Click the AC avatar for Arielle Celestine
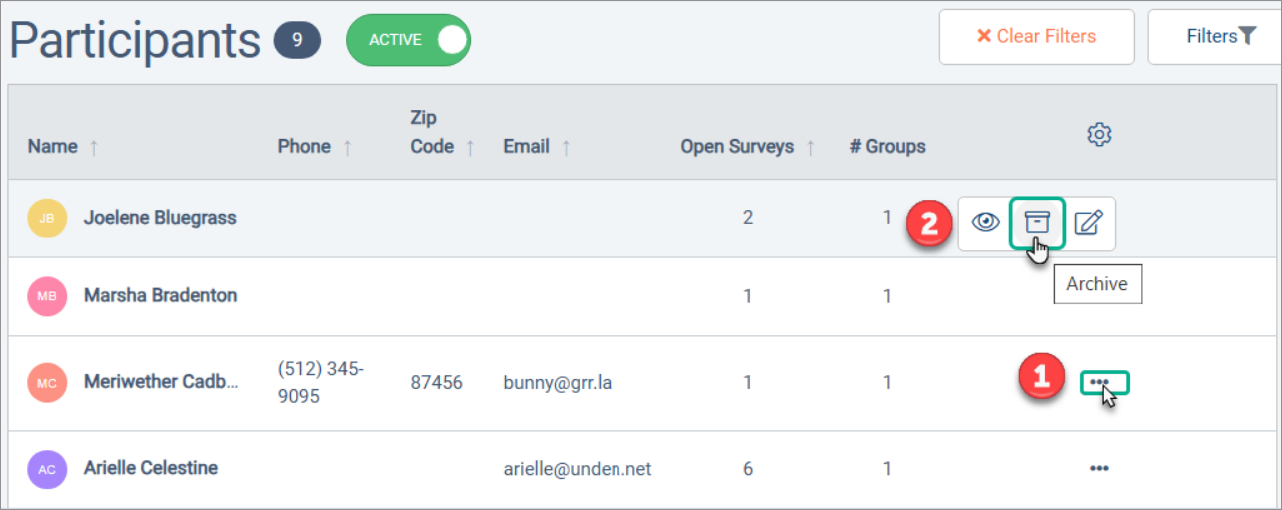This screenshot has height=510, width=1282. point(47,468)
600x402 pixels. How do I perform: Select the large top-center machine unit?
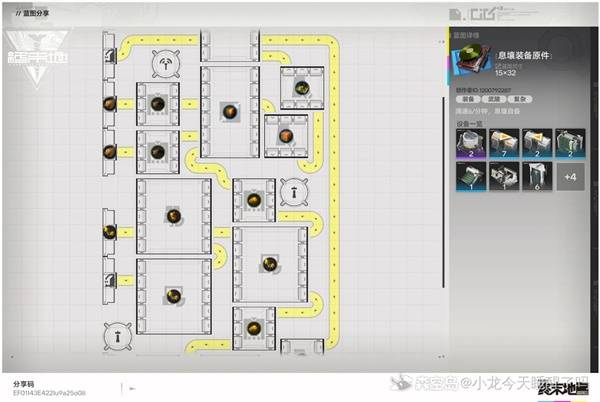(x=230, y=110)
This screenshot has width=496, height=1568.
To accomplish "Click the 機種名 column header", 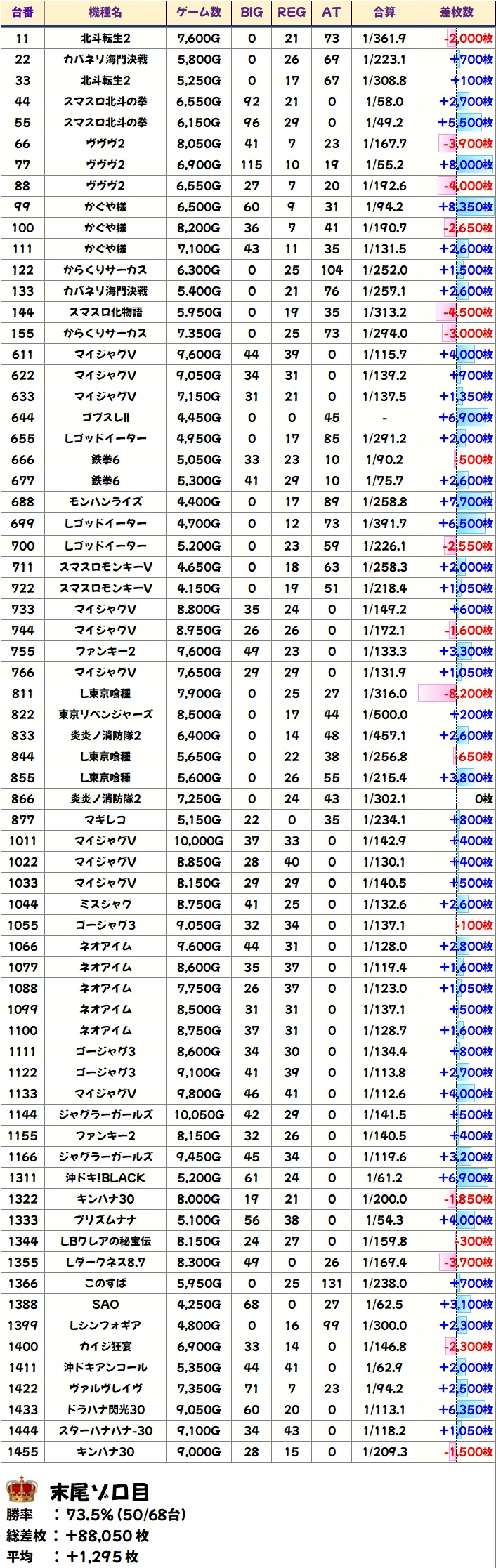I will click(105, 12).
::::::::
#### TASK ITEM:
From the first line of the entries above through the line with "This screenshot has width=496, height=1568.", set down each line exactly and drop the pictures.

#### TASK ANSWER:
Click the AC avatar for Arielle Celestine
This screenshot has height=510, width=1282. point(47,468)
600x402 pixels. How do I perform: Select the large top-center machine unit?
(x=230, y=110)
This screenshot has width=496, height=1568.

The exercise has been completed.